La semana ha sido prolija en providencias y en críticas positivas y negativas en y para la justicia colombiana. Unos se rasgan las vestiduras por la postura de las cortes, y otros aplauden desde la gradería como si fuese una providencia judicial el resultado de una contienda emocional-política, o simplemente porque favorece o está contravía de sus intereses al decisión del togado.
Históricamente la justicia en Colombia ha sido reconocida como el fiel de la balanza en medio de los constantes enfrentamientos de los colombianos, y ha logrado conseguir que su reconocimiento permita que los intereses individuales o colectivos sean garantizados. Obviamente que con sus excepciones y con comportamientos aislados de algunos togados que desdicen de la recta y cumplida justicia. No obstante en los tiempos que corren todos a una aspiran a una reforma que permita recobrar la credibilidad en la misma, pero para ello debemos entender que tenemos y como ha sido su construcción.
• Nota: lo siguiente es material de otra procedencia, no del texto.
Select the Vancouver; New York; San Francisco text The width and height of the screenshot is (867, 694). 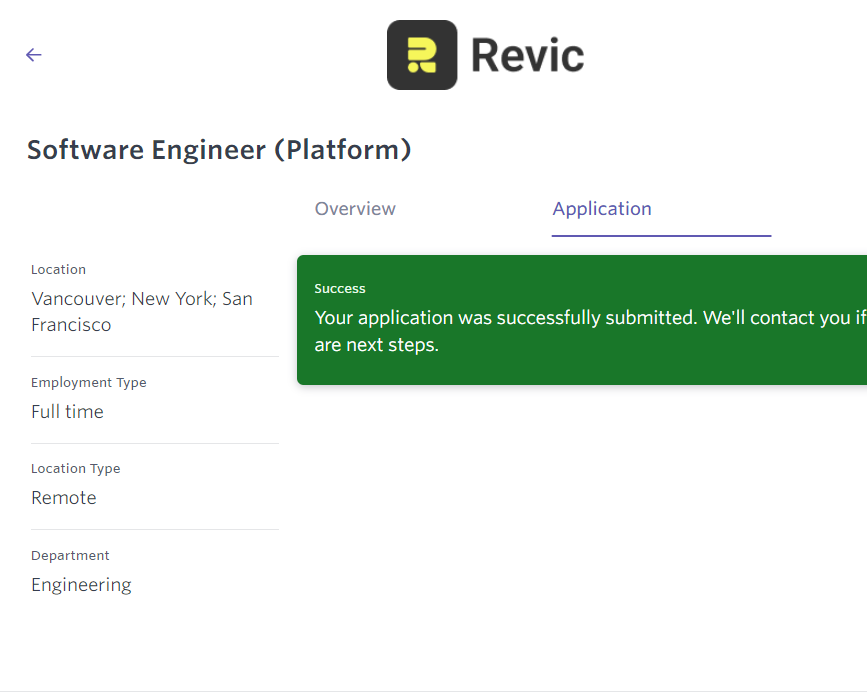click(141, 311)
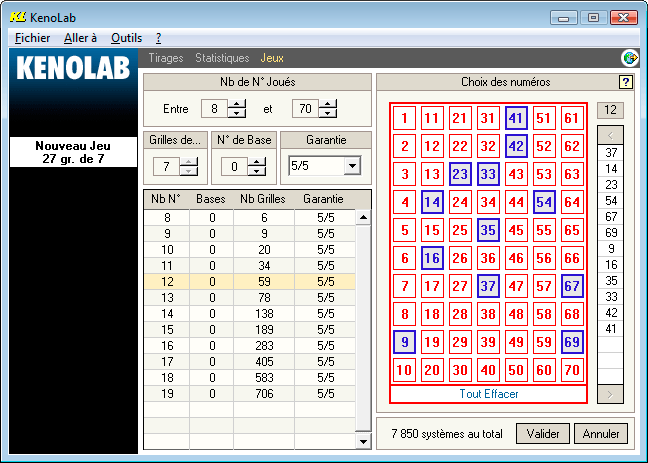Open the Garantie dropdown showing 5/5
648x463 pixels.
coord(351,166)

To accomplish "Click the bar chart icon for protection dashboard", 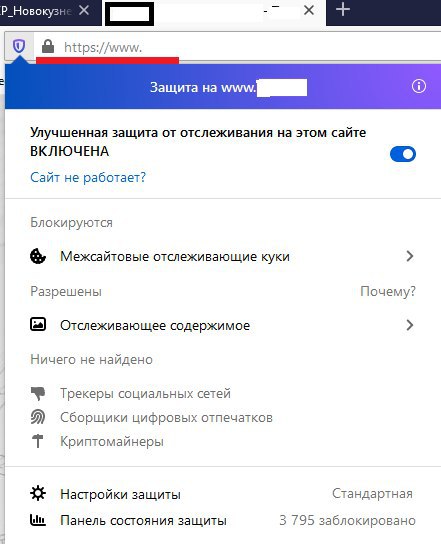I will (x=38, y=520).
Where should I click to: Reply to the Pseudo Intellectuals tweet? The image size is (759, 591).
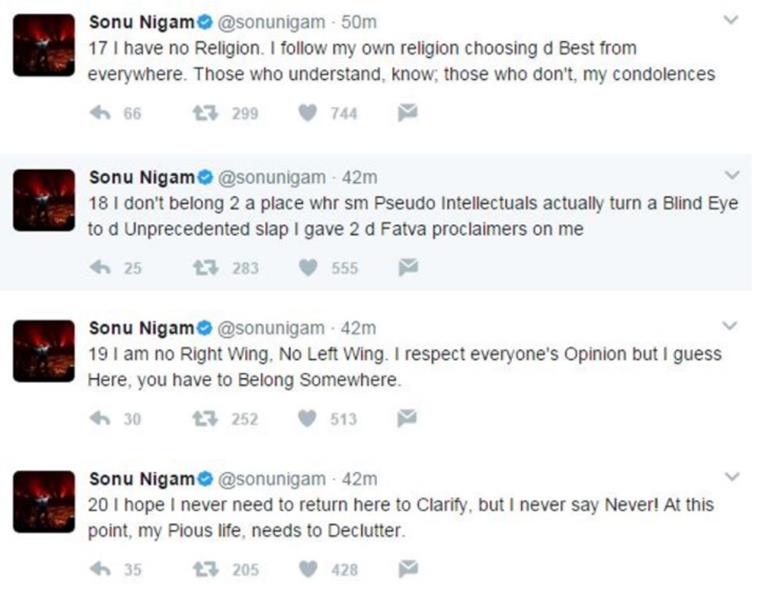(x=100, y=268)
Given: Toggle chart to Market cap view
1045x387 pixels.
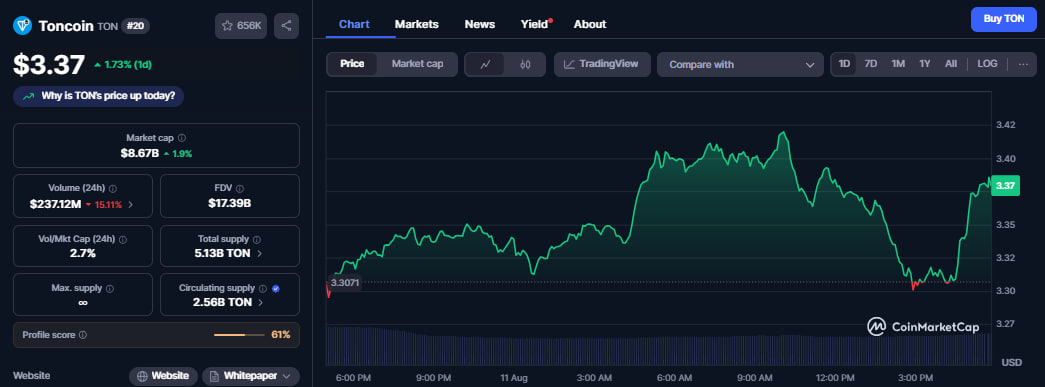Looking at the screenshot, I should click(x=417, y=64).
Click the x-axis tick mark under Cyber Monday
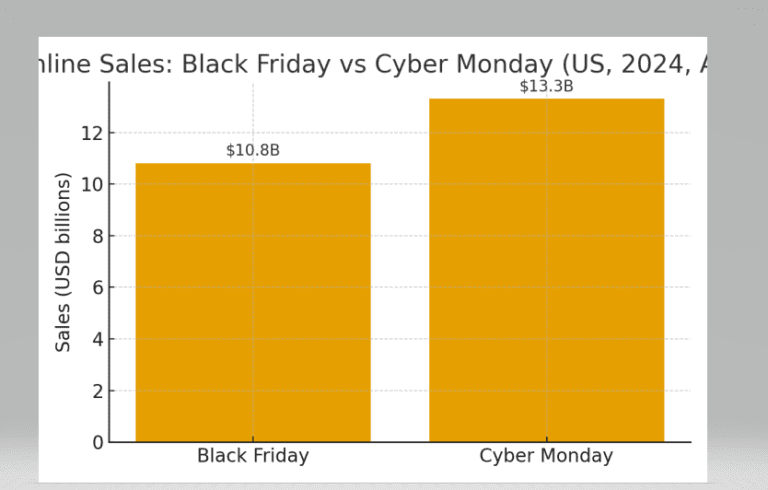The image size is (768, 490). (x=547, y=439)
En los primeros sesenta años del siglo XX la justicia se impartía por parte de jueces que obedecían más a un sector de la nación que a todos, pero hasta el pacto nacional y en los siguientes años, después del frente nacional, los magistrados y jueces eran nombrados mediante el procedimiento de la cooptación, es decir nombrados por esa élite judicial, bajo la directriz de la paridad de magistrados y jueces, liberales y conservadores, que fue un mandato de carácter constitucional. Puedo entender que los jóvenes digan que no es posible que para administrar justicia se deba afiliar a un partido. Pero la triste realidad es que hasta el Borrón tuvo que firmar una hoja de vida para decir a qué partido pertenecía, y poder ser nombrado en un cargo menor en un juzgado en Colombia en el año 1980, por ejemplo.
Después de la constitución de 1991 se dio apertura al ingreso de personas con las capacidades necesarias para acceder al poder judicial, pero se reservaron la dirección de la misma en personas que si bien fueran ternadas, esas pasan por el legislativo en un hecho que no deja de ser perturbador. Aquí entonces empieza la discusión sobre la independencia de las ramas del poder público y la necesidad de absoluta imparcialidad de las decisiones judiciales, así como de la independencia del poder judicial.
Faltan muchas reformas para lograr un sistema que se acerque más a la necesidad que tiene el país de aplicación de decisiones judiciales a los problemas diarios de los ciudadanos e instituciones y la eficiencia que requerimos. Pero no pueden seguir pidiendo que las decisiones judiciales obedezcan a los intereses de los partidos, sino a la defensa de la ley y la constitución.